▸ BRIEF:
From the weather dataset notebook below, print the passage from "This notebook was" to "following the tutorial." word for word.

┌─ TEXT SHOWN

This notebook was created as a result of following this tutorial by Computer vision Engineer. Video link can be found [here](https://www.youtube.com/watch?v=oEKg_jiV1Ng).

During the tutorial, you will:

 1. prepare the data
 2. train the model
 3. test performance
 4. save the model

 Dataset can be found here, however, you would need to partition the data into training and validation set. Which i did while following the tutorial.

### Installing Packages and Importing Libraries

In [2]:
pip install img2vec-pytorch

Collecting img2vec-pytorch
  Downloading img2vec_pytorch-1.0.1-py3-none-any.whl (6.9 kB)
Collecting nvidia-cuda-nvrtc-cu12==12.1.105 (from torch->img2vec-pytorch)
  Using cached nvidia_cuda_nvrtc_cu12-12.1.105-py3-none-manylinux1_x86_64.whl (23.7 MB)
Collecting nvidia-cuda-runtime-cu12==12.1.105 (from torch->img2vec-pytorch)
  Using cached nvidia_cuda_runtime_cu12-12.1.105-py3-none-manylinux1_x86_64.whl (823 kB)
Collecting nvidia-cuda-cupti-cu12==12.1.105 (from torch->img2vec-pytorch)
  Using cached nvidia_cuda_cupti_cu12-12.1.105-py3-none-manylinux1_x86_64.whl (14.1 MB)
Collecting nvidia-cudnn-cu12==8.9.2.26 (from torch->img2vec-pytorch)
  Using cached nvidia_cudnn_cu12-8.9.2.26-py3-none-manylinux1_x86_64.whl (731.7 MB)
Collecting nvidia-cublas-cu12==12.1.3.1 (from torch->img2vec-pytorch)
  Using cached nvidia_cublas_cu12-12.1.3.1-py3-none-manylinux1_x86_64.whl (410.6 MB)
Collecting nvidia-cufft-cu12==11.0.2.54 (from torch->img2vec-pytorch)
  Using cached nvidia_cufft_cu12-11.0.2.54-p

In [3]:
pip install pillow



In [46]:
import torch
from img2vec_pytorch import Img2Vec


In [47]:

# instantiating the image to vector model
# to extract features from the data
img2vec_model = Img2Vec()



### 1. Preparing the Data

In [48]:

import os
import shutil
from sklearn.model_selection import train_test_split
from PIL import Image

In [49]:
from google.colab import drive
drive.mount('/content/drive')

data_dir = "/content/drive/My Drive/weather_dataset"

Drive already mounted at /content/drive; to attempt to forcibly remount, call drive.mount("/content/drive", force_remount=True).


In [20]:
train_dir = "/content/drive/My Drive/weather_dataset/training_set"
val_dir = "/content/drive/My Drive/weather_dataset/validation_set"


The dataset I downloaded didn't have the classes assembled in separate folders. The script below creates the training and validation folder and splits the data classes into validation and training sets

In [22]:
# create the training and validation directories

class_folders = os.listdir(data_dir)

print(class_folders)

['cloudy', 'sunrise', 'rain', 'shine', 'training_set', 'validation_set']


In [23]:
# creates the training and validation folders
# if they do not already exist
os.makedirs(train_dir, exist_ok=True)

└─
┌─ MATERIAL

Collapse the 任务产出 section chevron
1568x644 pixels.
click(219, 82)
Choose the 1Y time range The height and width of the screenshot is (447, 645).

└─

▸ OUTPUT OF THE TASK:
This notebook was created as a result of following this tutorial by Computer vision Engineer. Video link can be found [here](https://www.youtube.com/watch?v=oEKg_jiV1Ng).

During the tutorial, you will:

 1. prepare the data
 2. train the model
 3. test performance
 4. save the model

 Dataset can be found here, however, you would need to partition the data into training and validation set. Which i did while following the tutorial.